Aim: To investigate whether there is an association between serum 25-hydroxy-vitamin D levels and development of CCC in patients with coronary CTO.

Material and methods: A total of 188 patients with CTO at coronary angiography were included in this study. Vitamin D and parathyroid hormone (PTH) levels were measured on the day of coronary angiography. Development of collateral circulation was graded according to the Rentrop classification after coronary angiography. Then, patients were divided into two groups on the basis of CCC grades: group 1 included 68 (36%) patients with poorly developed CCC, and group 2 included 120 (64%) patients with well-developed CCC.

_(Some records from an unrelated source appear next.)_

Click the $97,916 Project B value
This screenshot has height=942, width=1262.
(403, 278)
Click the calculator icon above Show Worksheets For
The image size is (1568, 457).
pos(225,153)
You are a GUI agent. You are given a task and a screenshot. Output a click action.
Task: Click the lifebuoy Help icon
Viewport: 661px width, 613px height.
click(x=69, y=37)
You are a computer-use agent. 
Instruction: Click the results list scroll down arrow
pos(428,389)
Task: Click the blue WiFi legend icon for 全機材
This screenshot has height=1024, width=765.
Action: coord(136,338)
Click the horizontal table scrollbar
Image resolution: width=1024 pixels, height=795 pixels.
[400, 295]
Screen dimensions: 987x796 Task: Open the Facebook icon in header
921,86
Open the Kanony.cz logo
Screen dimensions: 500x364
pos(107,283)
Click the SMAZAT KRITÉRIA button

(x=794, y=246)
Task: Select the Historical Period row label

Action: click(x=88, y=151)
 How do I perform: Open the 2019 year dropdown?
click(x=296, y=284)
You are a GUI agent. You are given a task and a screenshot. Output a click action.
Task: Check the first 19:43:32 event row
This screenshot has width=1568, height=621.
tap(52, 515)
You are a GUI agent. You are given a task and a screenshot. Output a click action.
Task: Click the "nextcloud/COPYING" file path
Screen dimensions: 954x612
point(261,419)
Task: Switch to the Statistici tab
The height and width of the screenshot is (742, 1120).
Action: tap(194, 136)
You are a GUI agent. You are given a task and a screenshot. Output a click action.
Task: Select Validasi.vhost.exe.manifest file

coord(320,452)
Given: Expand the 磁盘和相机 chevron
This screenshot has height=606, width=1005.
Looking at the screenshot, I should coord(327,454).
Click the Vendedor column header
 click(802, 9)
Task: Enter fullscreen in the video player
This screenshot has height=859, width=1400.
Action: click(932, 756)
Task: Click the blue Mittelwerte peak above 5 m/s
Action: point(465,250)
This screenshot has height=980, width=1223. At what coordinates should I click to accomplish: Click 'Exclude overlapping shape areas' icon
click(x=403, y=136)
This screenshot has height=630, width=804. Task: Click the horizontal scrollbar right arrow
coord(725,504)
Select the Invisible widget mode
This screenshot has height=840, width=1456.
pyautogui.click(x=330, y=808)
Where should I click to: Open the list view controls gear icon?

Results: Patients with poorly developed CCC had significantly lower serum 25-hydroxy-vitamin D levels compared to those with well-developed CCC (20 ±3 vs. 30 ±6 ng/ml, p<0.0001). Multivariate logistic regression analysis indicated serum 25-hydroxyvitamin D (25(OH)D) (OR = 1.794, 95% confidence interval (CI): 1.453-2.216; p<0.001) as an independent predictor of poor collateral flow in patients with CTO.

Conclusions: Low vitamin D level is an independent predictor of poor CCC in patients with CTO.

Keywords: chronic total occlusion; coronary collateral circulation; vitamin D.